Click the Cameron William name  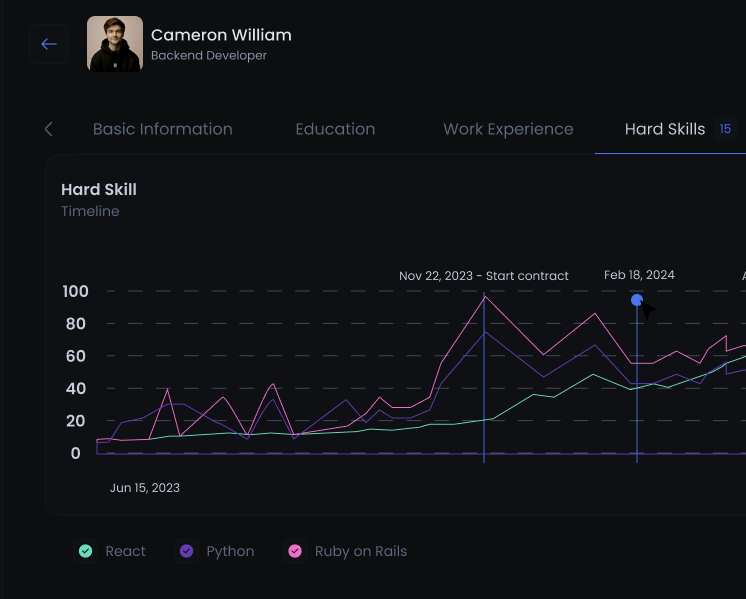[x=221, y=35]
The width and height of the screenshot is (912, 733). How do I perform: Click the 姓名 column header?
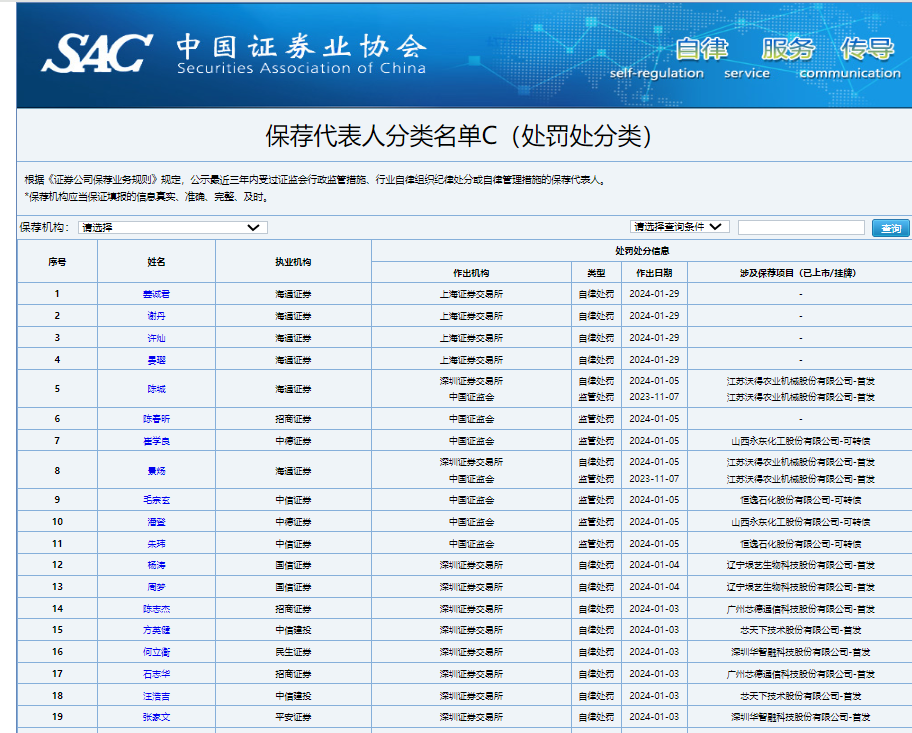click(156, 262)
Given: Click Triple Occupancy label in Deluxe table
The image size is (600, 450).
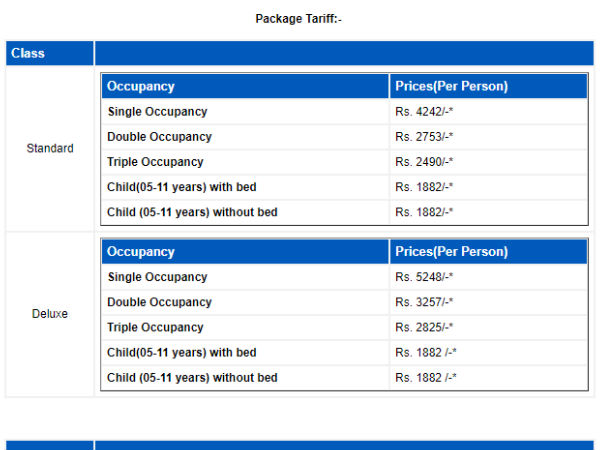Looking at the screenshot, I should point(155,327).
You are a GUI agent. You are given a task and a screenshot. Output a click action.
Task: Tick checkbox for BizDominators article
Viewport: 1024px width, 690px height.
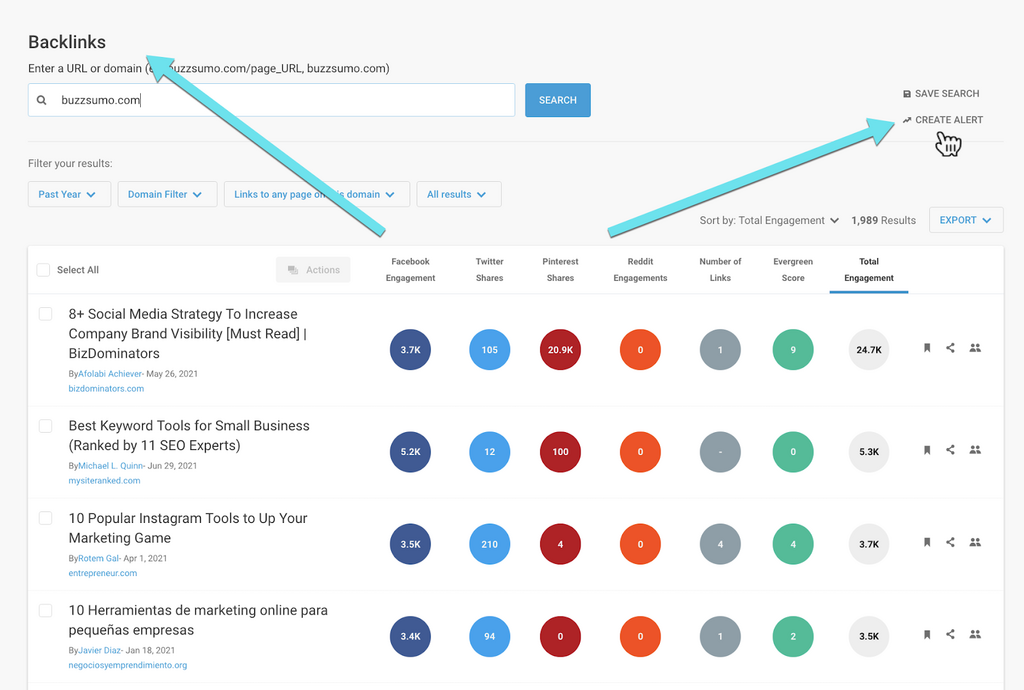[x=45, y=314]
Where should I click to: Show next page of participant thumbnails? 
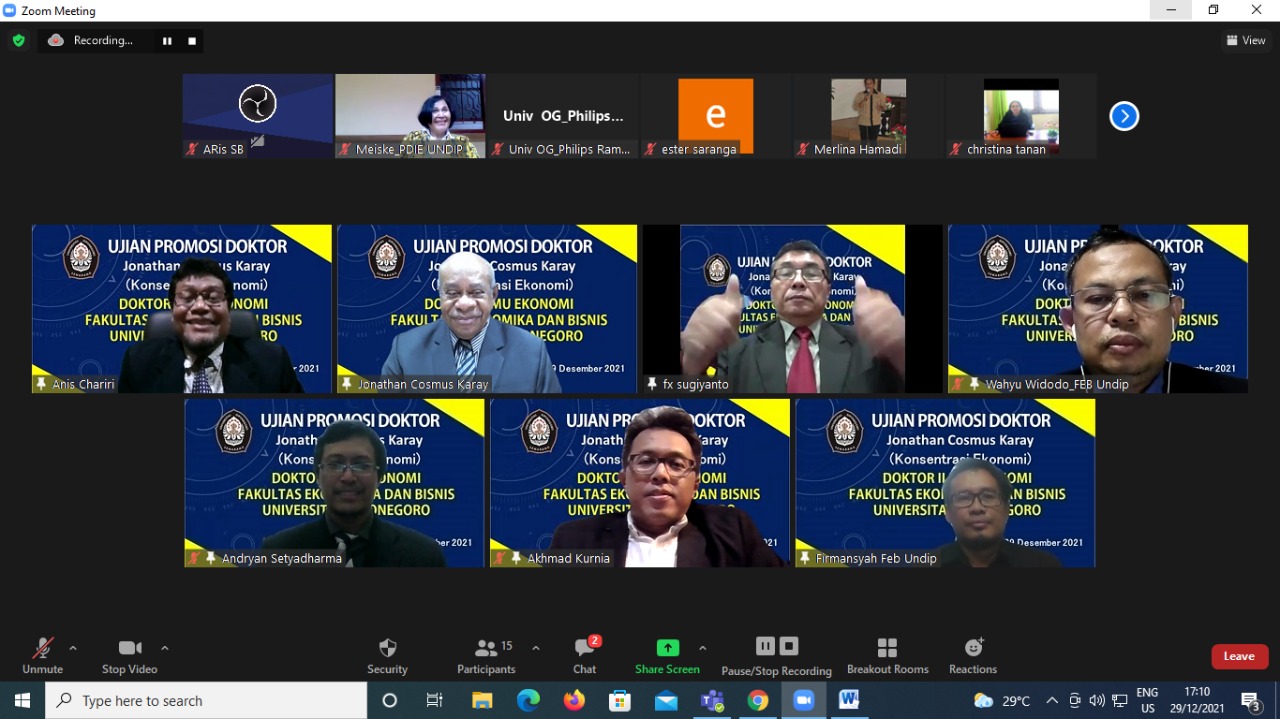click(x=1124, y=116)
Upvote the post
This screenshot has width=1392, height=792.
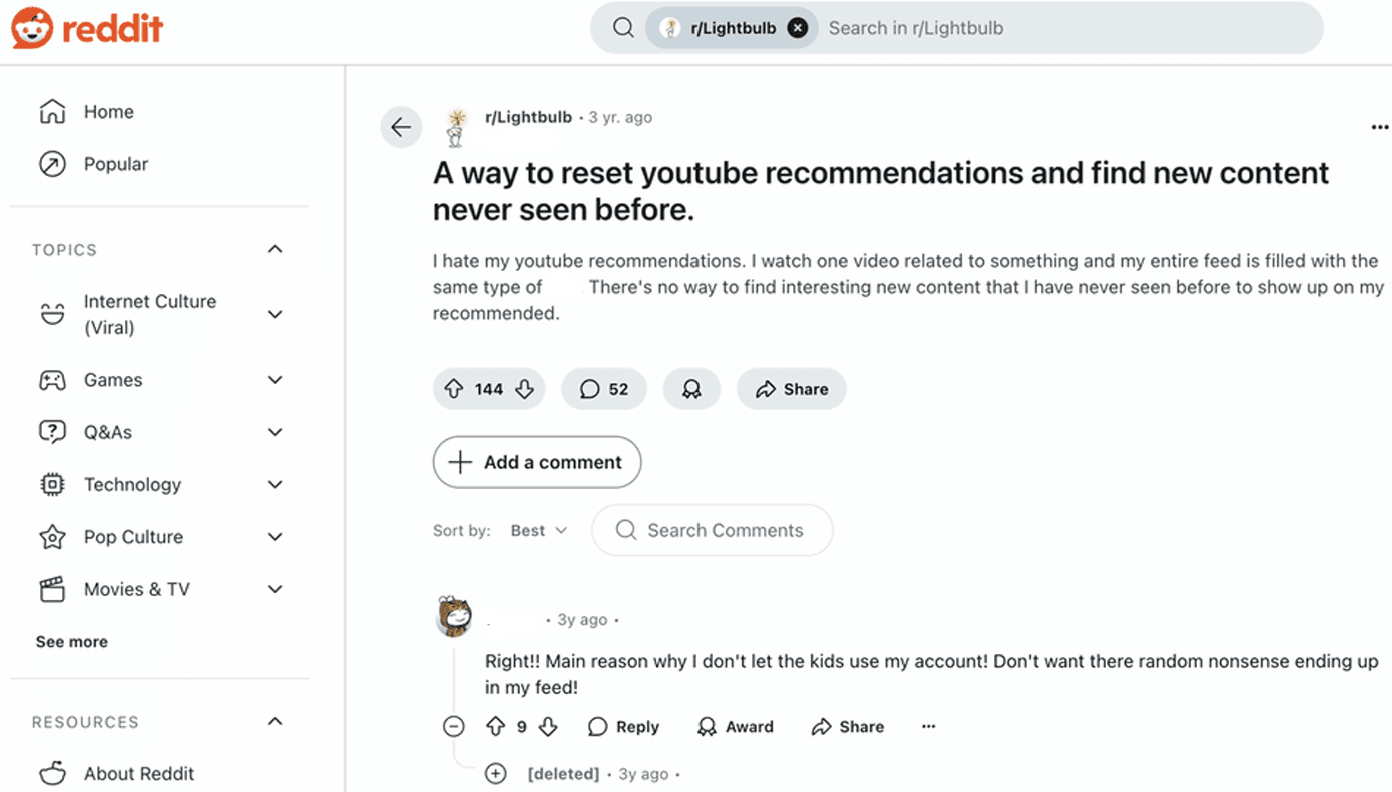coord(456,389)
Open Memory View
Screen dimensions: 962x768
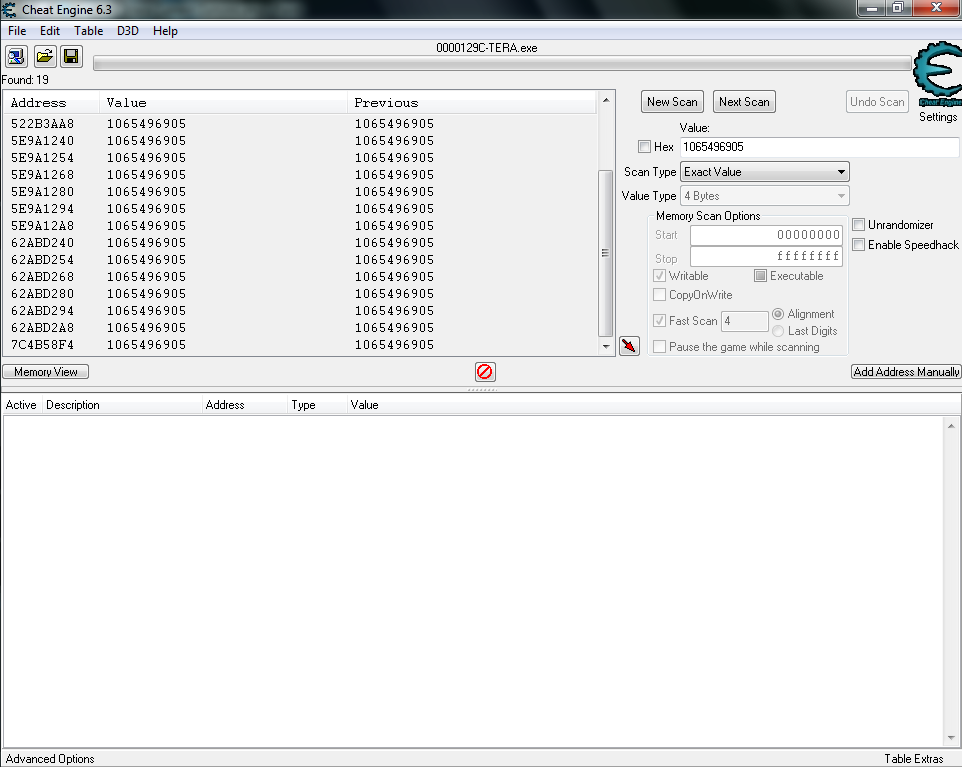click(46, 372)
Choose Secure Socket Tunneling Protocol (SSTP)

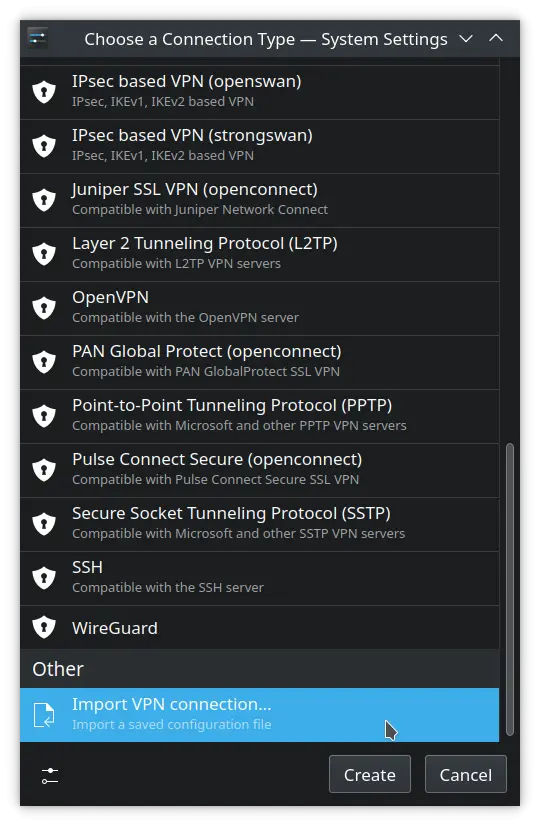pos(259,524)
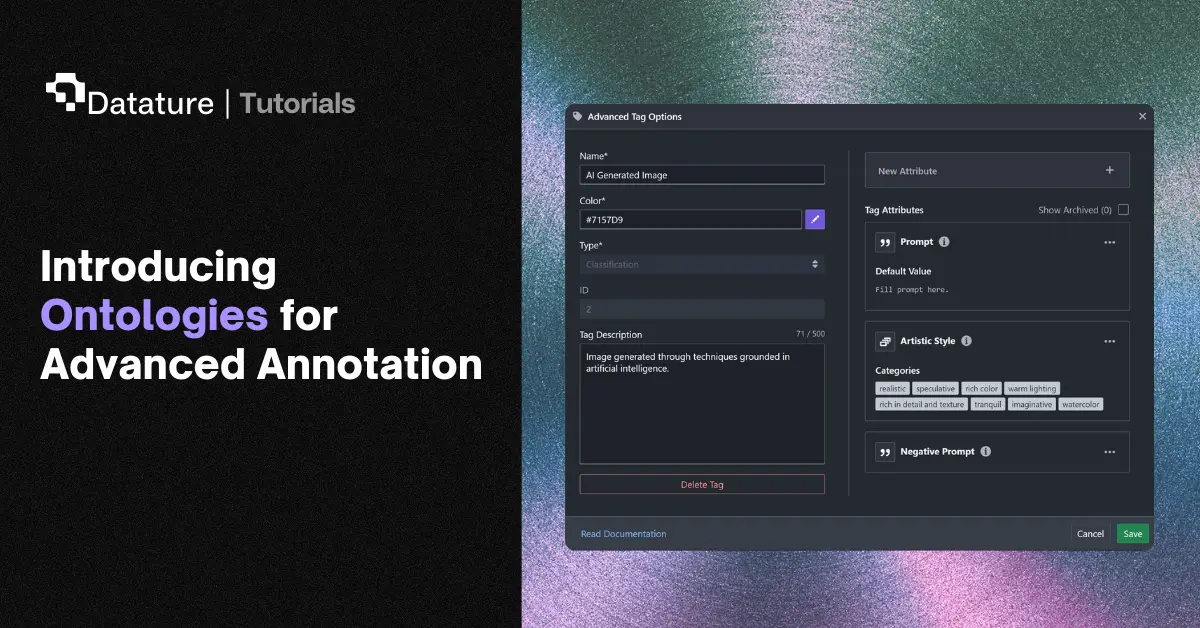Click the Delete Tag button
Viewport: 1200px width, 628px height.
click(x=701, y=484)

Exercise objective:
Every line from the one containing "Viewport: 1024px width, 690px height." to the end of the material above is to be returned exactly, with the pictures left out.

Written answer:
Viewport: 1024px width, 690px height.
[x=45, y=314]
Where should I click to: Show next page of participant thumbnails? 
click(x=1124, y=116)
Upvote the post
This screenshot has width=1392, height=792.
coord(456,389)
Open Memory View
Screen dimensions: 962x768
click(46, 372)
Choose Secure Socket Tunneling Protocol (SSTP)

pos(259,524)
Click the Delete Tag button
Viewport: 1200px width, 628px height.
click(x=701, y=484)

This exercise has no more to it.